- Texte retenu -
En un mot, M. de Bismarck s’attachait à maintenir l’hégémonie politique de l’Allemagne et la paix de l’Europe en ne se brouillant avec personne, en ne réduisant personne au désespoir. Il avait ses sympathies, il avait ses préférences, il n’en était point l’esclave ; il ne contractait des engagemens qu’avec de grandes précautions, se réservait le droit de les interpréter, et on savait que, si les circonstances l’obligeaient un jour à faire son choix, libre de tout préjugé, il se donnerait au plus offrant.

On reprochait jadis à Mirabeau de déjeuner avec les jacobins, de dîner avec la société de 89, de souper avec le comte de La Marck et les monarchistes, en prodiguant à tous des assurances pareilles aux déclarations de la chauve-souris de la fable. Les intelligences qu’il avait dans tous les partis étaient la grande ressource de sa politique, et il se promettait de s’en servir pour élever et pousser sa fortune. Camille Desmoulins le comparait à une joueuse coquette « qui, attentive à la fois à tenir son jeu et à occuper ses amans, a ses deux pieds sous la table posés sur ceux de ses deux voisins et tourne languissamment ses regards vers le troisième. Chacun des trois, se croyant préféré, rit des deux autres, ce qui n’empêche pas la belle de prendre du tabac d’un quatrième assis près d’elle, d’appuyer longtemps ses doigts dans la tabatière, et de serrer la main d’un cinquième sous prétexte de voir sa manchette de point. » M. de Bismarck en usait avec tous les

  1. Was für einen Kurs haben wir ? Eine politische Zeitbetrachtung von Borussen. Gotha, 1891.

- Données fournies -
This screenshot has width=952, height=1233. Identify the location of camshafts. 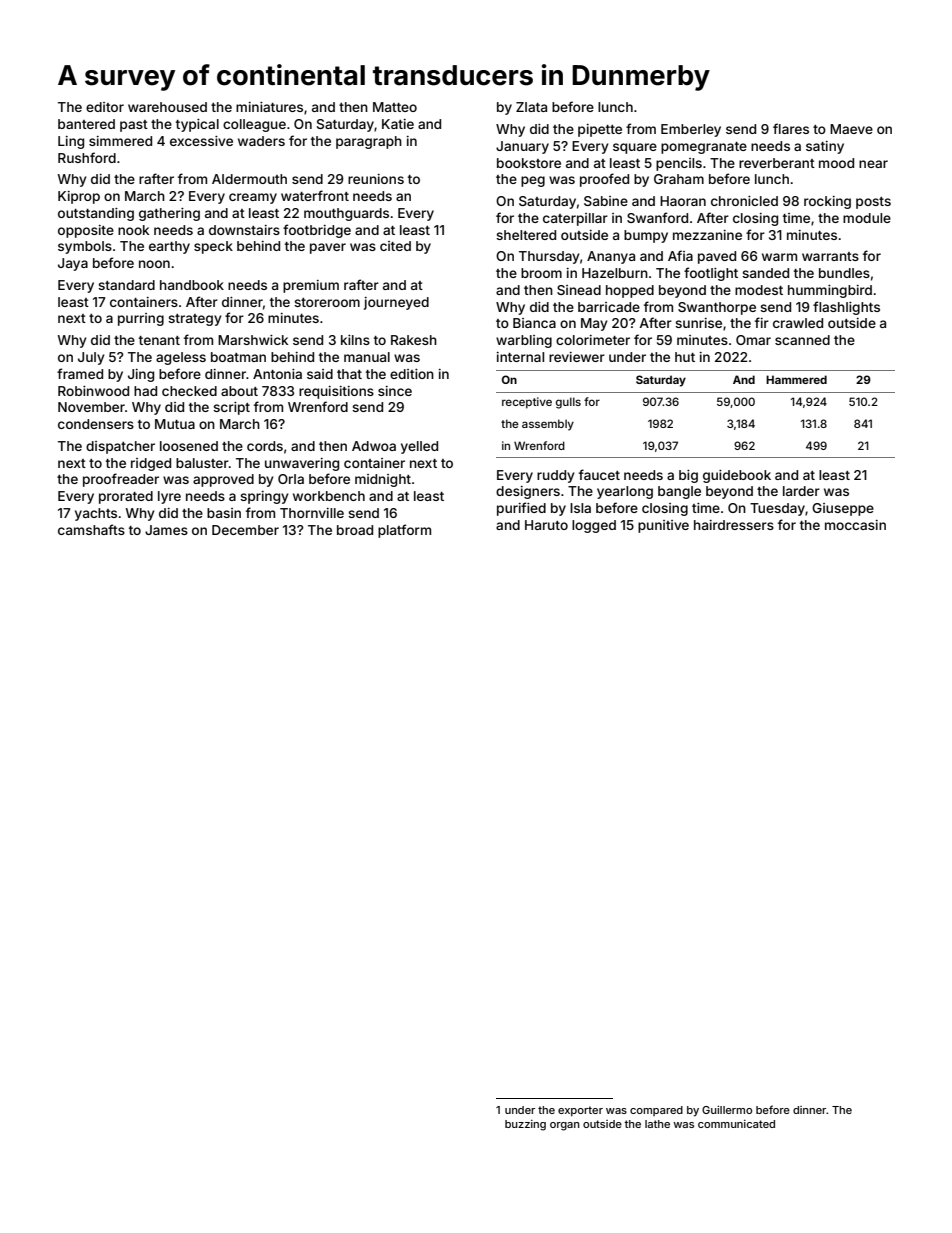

- Tâches à faire -
1. Recopiez le passage du texte sur Bismarck qui va de « En un mot, M. » jusqu'à « au plus offrant. ».
2. Répondez à ces questions à partir du texte sur Bismarck.
(a) Si les circonstances l'obligeaient à faire un choix, à qui Bismarck se donnerait-il ?
(b) Avec qui reprochait-on à Mirabeau de souper ?
(c) À qui Camille Desmoulins comparait-il Mirabeau ?
3. D'après le texte sur Bismarck, pourquoi Bismarck prenait-il soin de ne se brouiller avec personne ? Répondez en une à trois phrases.
Ces données n'entrent pas en jeu ici.

- Réponses attendues -
1.
En un mot, M. de Bismarck s’attachait à maintenir l’hégémonie politique de l’Allemagne et la paix de l’Europe en ne se brouillant avec personne, en ne réduisant personne au désespoir. Il avait ses sympathies, il avait ses préférences, il n’en était point l’esclave ; il ne contractait des engagemens qu’avec de grandes précautions, se réservait le droit de les interpréter, et on savait que, si les circonstances l’obligeaient un jour à faire son choix, libre de tout préjugé, il se donnerait au plus offrant.

2.
(a) Au plus offrant.
(b) Avec le comte de La Marck et les monarchistes.
(c) À une joueuse coquette.

3. Il voulait maintenir l'hégémonie politique de l'Allemagne et la paix de l'Europe. C'est en ne se brouillant avec personne et en ne réduisant personne au désespoir qu'il comptait y parvenir.